Kepala Bidang Advokasi P2G Iman Zanatul Haeri mengatakan selama ini praktik diskriminatif masih banyak menimpa guru honorer dan guru tetap yayasan/madrasah. Hal yang marak dilakukan adalah pemberhentian sebagai guru tetap secara sepihak.
Regulasi pemerintah selama ini masih lebih mengatur para guru ASN yang merupakan pegawai negeri milik pemerintah daerah. Sementara guru swasta seperti tidak ada yang memberikan perhatian. "Mas Menteri hendaknya gercep (gerak cepat) juga menuntaskan nasib guru Non-ASN ini.
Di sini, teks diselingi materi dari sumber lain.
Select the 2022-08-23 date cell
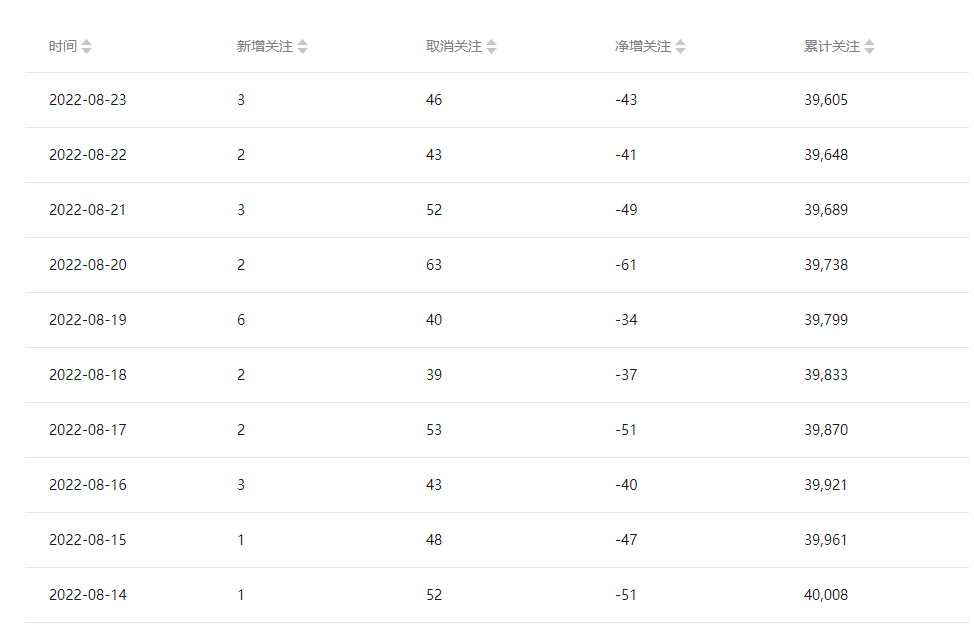Screen dimensions: 974x641 pyautogui.click(x=88, y=100)
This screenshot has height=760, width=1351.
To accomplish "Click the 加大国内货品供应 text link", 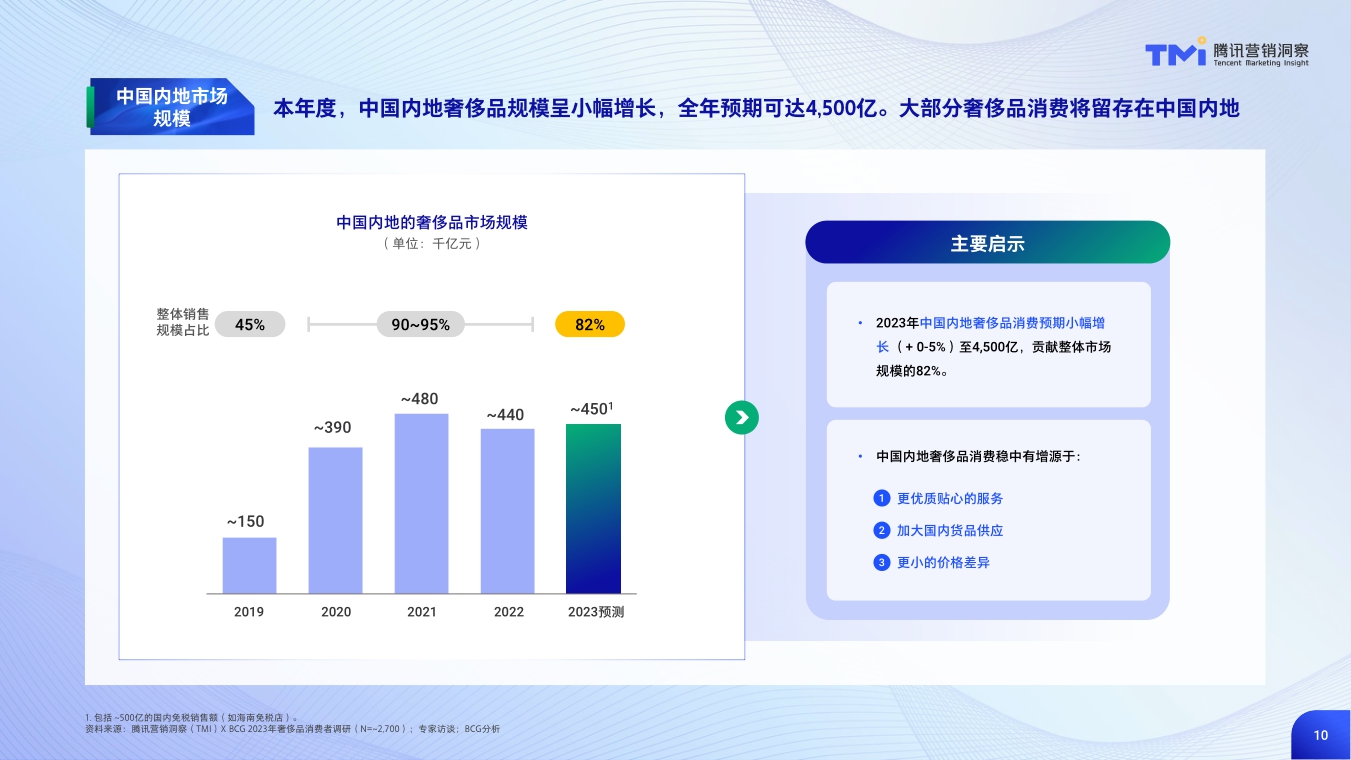I will [948, 530].
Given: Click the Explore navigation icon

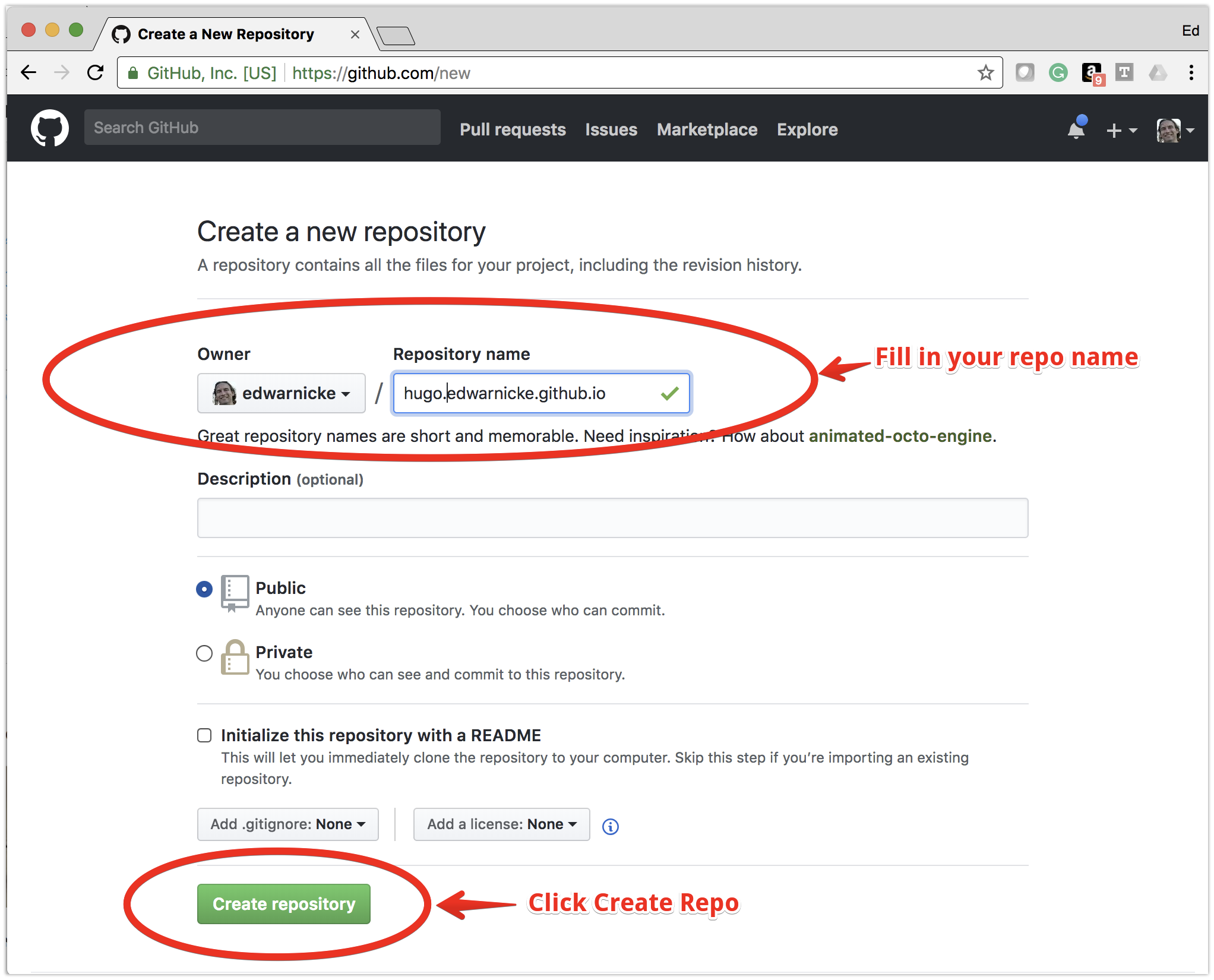Looking at the screenshot, I should pos(806,128).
Untuk urusan SKB Seragam Sekolah bisa gercep, tapi urusan guru honorer masih agak lambat," kata Iman, dalam keterangannya, Rabu (17/2).
SKB 3 Menteri tersebut diharapkan juga memberikan kepastian akan kesejahteraan para guru sekolah swasta dan honorer. Khusus untuk guru honorer misalnya, kepastian kesejahteraannya mesti dijamin sesuai UMP/UMR daerah tersebut.
"Kawan-kawan buruh bisa memperoleh upah sesuai UMP/UMR, sedangkan guru honorer banyak yang upahnya di bawah standar UMP/UMR. Memang sungguh tragis nasibnya," lanjut dia.
Baca juga : SKB 3 Menteri: Menutup Aurat Bukan Pilihan Tapi Kewajiban
P2G juga meminta Kemdikbud dan pemda segera menyelesaikan persoalan kesejahteraan guru honorer. Sebab semua persoalan ini diakibatkan tidak adanya kepastian nasib guru honorer oleh pemda yang sering abai.
Selain itu, P2G juga mendorong komitmen Kemdikbud, Kemenag, Kemenpan RB, Kemendagri, dan BKN agar memaksimalkan pendaftaran para guru di daerah agar mengikuti seleksi Guru Pegawai Pemerintah dengan Perjanjian Kerja (PPPK). P2G khawatir program ini tidak akan mencapai target yaitu satu juta guru menjadi PPPK.